I love reading about leadership and business strategy and I am constantly amazed by how the same ideas can be re-branded hundreds of times over. Work-life balance is now passé. Integration is the latest aspiration. Work and personal lives are expected to be fluid and intertwined. And nothing will ever get 100% attention.

As a working mother, I understand the desire for flexibility in the workplace. I agree that the goal should be to find a way to be productive at work and present with your friends and family. But integration is just as much of a fallacy as balance. Work deadlines and family emergencies don’t occur in balance. And being singularly focused on a work project or a friend’s event doesn’t allow for checking email or social media at the same time.

Not every business owner wants the same size business. Not every parent wants the same career with the same demands that I may be willing or unwilling to take on. Building a life that accounts for what is important to an individual is dependent on the individual. Terms like work-life balance and integration imply that there is a particular goal we all should be achieving when in fact life does not always accommodate these aspirations.
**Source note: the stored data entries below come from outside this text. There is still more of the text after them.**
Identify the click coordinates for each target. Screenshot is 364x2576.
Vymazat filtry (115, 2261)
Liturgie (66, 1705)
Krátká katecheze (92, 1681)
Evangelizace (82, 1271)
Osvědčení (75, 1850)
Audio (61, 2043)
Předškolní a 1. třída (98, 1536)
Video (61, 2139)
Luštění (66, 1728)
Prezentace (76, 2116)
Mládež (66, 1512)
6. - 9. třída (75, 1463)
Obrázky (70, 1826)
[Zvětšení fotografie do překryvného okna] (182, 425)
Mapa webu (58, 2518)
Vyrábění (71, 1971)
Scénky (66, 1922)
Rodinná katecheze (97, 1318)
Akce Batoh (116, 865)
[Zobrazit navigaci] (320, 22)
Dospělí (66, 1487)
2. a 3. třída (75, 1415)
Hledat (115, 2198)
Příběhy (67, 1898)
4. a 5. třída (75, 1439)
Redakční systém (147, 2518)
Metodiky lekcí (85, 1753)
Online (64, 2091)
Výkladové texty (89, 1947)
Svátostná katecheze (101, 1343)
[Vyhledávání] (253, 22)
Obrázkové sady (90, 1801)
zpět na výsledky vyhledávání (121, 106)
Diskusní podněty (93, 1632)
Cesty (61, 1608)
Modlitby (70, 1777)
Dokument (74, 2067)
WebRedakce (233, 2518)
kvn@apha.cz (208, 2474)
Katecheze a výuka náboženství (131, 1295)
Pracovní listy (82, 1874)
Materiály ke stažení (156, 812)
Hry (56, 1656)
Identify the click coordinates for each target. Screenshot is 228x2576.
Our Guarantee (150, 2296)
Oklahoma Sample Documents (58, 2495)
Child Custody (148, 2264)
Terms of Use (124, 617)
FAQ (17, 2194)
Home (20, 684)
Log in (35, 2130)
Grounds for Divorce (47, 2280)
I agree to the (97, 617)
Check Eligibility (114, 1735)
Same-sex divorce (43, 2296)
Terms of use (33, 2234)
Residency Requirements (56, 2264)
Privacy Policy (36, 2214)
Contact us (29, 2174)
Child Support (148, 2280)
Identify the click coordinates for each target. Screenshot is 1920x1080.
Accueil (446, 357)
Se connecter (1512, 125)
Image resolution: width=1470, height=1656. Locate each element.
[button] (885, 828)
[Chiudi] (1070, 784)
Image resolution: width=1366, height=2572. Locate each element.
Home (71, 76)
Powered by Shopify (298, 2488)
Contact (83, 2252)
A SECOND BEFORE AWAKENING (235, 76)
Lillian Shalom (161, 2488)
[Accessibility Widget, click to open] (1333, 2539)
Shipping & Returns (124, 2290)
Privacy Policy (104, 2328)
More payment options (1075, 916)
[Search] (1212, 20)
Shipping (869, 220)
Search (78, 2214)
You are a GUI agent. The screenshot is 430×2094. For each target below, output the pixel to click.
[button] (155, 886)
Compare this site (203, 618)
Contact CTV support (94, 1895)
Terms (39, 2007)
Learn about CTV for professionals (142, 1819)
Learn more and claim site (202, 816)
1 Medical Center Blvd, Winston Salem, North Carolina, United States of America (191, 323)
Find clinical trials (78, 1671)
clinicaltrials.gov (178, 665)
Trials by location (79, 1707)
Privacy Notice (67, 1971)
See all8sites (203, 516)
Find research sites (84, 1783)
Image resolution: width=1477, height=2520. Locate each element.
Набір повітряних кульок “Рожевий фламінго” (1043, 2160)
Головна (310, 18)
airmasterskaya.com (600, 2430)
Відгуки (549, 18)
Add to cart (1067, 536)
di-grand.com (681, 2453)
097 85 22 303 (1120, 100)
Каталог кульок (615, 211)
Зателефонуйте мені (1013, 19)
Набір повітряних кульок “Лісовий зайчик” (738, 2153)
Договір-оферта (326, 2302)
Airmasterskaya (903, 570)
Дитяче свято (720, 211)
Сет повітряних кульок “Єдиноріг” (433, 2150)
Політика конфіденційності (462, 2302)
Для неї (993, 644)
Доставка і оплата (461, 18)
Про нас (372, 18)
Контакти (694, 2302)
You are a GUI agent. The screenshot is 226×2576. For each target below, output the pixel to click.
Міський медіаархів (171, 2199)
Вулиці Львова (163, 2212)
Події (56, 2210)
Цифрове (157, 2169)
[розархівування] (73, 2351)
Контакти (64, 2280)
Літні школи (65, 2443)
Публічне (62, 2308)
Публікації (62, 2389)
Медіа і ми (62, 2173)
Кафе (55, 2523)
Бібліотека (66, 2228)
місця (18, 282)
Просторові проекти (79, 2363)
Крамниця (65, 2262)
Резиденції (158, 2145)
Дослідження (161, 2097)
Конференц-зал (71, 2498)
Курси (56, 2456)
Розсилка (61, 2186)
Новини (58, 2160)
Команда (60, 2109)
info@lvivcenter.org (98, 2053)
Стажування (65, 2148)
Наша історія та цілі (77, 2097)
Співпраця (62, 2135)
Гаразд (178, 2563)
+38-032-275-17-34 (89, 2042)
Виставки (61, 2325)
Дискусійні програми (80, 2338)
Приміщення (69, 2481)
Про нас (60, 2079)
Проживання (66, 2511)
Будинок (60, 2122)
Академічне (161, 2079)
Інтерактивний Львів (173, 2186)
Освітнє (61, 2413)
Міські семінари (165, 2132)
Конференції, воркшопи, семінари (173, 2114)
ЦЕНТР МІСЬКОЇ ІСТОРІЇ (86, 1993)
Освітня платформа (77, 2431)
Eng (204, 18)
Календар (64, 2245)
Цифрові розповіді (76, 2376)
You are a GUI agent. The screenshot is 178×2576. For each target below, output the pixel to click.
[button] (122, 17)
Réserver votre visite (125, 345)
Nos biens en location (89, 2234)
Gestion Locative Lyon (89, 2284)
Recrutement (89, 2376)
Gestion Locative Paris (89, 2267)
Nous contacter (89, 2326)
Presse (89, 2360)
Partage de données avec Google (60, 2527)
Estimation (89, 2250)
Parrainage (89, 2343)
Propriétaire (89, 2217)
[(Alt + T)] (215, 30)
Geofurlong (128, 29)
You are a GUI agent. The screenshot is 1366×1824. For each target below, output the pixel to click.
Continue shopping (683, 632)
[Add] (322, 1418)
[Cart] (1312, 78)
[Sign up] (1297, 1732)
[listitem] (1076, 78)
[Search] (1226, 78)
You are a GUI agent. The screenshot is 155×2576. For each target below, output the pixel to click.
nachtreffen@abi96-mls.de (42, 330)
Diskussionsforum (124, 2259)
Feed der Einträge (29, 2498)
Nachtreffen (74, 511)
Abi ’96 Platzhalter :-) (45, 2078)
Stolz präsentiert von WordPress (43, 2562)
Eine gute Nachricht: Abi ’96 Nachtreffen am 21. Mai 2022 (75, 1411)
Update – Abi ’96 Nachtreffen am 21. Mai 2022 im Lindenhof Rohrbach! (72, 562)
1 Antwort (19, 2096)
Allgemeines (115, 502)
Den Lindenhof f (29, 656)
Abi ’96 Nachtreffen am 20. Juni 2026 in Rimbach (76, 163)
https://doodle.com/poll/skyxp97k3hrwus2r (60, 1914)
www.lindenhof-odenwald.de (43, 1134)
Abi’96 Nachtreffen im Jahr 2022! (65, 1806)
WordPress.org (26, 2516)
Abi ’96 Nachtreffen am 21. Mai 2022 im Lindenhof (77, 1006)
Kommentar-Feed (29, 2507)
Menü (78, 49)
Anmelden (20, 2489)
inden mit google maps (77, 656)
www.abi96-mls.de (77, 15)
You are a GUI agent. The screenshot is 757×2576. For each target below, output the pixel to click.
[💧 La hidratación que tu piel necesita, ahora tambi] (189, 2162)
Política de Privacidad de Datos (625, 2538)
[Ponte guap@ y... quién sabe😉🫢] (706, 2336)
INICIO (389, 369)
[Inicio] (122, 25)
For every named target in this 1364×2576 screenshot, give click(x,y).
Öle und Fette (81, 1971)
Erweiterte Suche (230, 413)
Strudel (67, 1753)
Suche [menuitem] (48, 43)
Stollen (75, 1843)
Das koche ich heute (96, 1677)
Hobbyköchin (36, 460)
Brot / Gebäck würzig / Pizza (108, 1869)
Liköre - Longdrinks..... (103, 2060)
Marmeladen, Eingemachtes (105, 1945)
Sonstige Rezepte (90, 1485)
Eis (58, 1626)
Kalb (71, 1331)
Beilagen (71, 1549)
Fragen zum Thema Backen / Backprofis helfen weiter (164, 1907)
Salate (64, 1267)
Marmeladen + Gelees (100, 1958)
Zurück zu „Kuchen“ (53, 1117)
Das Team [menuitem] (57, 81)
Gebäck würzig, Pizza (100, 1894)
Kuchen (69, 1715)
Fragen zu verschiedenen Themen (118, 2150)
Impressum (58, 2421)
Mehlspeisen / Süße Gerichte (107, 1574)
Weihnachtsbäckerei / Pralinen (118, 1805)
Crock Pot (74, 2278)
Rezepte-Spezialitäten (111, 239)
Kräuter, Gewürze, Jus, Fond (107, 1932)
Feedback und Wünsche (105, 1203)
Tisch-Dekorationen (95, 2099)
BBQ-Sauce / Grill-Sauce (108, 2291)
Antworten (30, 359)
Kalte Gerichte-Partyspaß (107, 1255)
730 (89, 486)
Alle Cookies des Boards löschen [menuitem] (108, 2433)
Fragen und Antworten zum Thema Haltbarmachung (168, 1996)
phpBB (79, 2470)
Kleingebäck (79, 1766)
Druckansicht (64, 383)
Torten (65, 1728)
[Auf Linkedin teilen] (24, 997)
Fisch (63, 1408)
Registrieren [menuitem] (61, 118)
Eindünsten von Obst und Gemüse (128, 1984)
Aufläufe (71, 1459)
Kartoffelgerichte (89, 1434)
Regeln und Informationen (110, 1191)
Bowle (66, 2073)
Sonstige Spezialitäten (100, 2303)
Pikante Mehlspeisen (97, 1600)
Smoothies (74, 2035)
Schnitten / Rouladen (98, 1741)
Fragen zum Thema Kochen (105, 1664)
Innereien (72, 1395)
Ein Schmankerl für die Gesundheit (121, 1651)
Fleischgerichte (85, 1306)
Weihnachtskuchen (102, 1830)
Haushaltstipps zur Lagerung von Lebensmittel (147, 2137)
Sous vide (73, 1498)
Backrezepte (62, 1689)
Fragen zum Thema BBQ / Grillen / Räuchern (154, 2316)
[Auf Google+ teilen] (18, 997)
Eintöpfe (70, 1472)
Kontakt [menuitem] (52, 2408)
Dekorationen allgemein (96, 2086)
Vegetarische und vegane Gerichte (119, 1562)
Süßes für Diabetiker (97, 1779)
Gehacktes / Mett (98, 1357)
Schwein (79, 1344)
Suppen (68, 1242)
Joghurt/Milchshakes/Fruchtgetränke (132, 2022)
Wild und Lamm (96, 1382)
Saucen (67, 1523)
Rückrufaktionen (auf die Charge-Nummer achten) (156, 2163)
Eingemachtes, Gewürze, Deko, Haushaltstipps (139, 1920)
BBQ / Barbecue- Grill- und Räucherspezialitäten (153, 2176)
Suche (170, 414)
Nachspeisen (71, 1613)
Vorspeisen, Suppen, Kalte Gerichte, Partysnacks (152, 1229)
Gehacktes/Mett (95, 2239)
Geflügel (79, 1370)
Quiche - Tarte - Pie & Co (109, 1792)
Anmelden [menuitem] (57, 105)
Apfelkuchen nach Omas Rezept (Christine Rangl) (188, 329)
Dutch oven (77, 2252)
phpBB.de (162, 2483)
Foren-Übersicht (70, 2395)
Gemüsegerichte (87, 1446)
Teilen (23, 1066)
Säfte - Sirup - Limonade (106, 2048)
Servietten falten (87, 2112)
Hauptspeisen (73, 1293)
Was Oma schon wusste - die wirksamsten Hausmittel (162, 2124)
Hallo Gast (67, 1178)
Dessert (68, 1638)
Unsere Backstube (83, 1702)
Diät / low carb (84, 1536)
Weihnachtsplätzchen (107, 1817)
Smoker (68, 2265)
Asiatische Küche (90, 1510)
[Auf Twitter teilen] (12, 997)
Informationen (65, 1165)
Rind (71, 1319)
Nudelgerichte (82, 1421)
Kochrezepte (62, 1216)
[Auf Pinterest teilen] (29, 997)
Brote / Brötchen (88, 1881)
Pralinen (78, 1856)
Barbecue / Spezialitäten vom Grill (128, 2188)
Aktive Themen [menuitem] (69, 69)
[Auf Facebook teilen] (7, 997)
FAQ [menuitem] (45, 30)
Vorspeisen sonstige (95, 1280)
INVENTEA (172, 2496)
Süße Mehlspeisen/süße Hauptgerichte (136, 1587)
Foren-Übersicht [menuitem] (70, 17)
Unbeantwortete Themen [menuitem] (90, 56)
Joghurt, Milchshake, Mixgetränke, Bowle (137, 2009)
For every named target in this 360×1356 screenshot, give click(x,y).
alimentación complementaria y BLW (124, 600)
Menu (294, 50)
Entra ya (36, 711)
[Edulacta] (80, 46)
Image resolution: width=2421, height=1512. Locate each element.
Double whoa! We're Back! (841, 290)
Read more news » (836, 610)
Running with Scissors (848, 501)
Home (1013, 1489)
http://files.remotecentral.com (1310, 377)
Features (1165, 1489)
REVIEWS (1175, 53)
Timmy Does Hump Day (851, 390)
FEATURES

The thing that particularly bugs me about the term “integration” is the idea that we should have our attention focused in multiple directions at the same time. A few months ago I attended an event to hear a CEO from a Fortune 500 company speak on the issues of leadership and implicit bias. At the end of her presentation, a man from the audience inquired whether she had ever worked for anyone who demonstrated the leadership skills she described. She responded that she had worked for someone who embodied the leadership qualities she strives for and who valued work-life “balance.” The CEO she described came into work each day at 8:30 am and left each day at 5:00 pm. There were no smart phones and there was no internet at that time. Off duty business was rarely required and, when it was, it was over the phone or in person. That same CEO led a long established organization through its highest period of growth and profitability in its history. Since that CEO resigned, none of his successors have achieved the same growth or profitability levels.

Being intrigued by this example of leadership, I asked the CEO standing before us how she demonstrates that level of work-life “balance” for her employees in this day and age of 24 hour connectivity. She responded that she doesn’t strive for work-life balance, but instead focuses on “integration.” The example she gave was disheartening. She said “If you and your husband are out to dinner and you need to respond to work emails, it would be rude to just take out your phone. But, if you ask him if he has some work he needs to do and you both take out your phones; that is integration.”

To me, that just sounds depressing. Call me crazy, but I want to enjoy spending time with whomever I am with. And, if there is a true emergency at work or at home, I hope I get a phone call.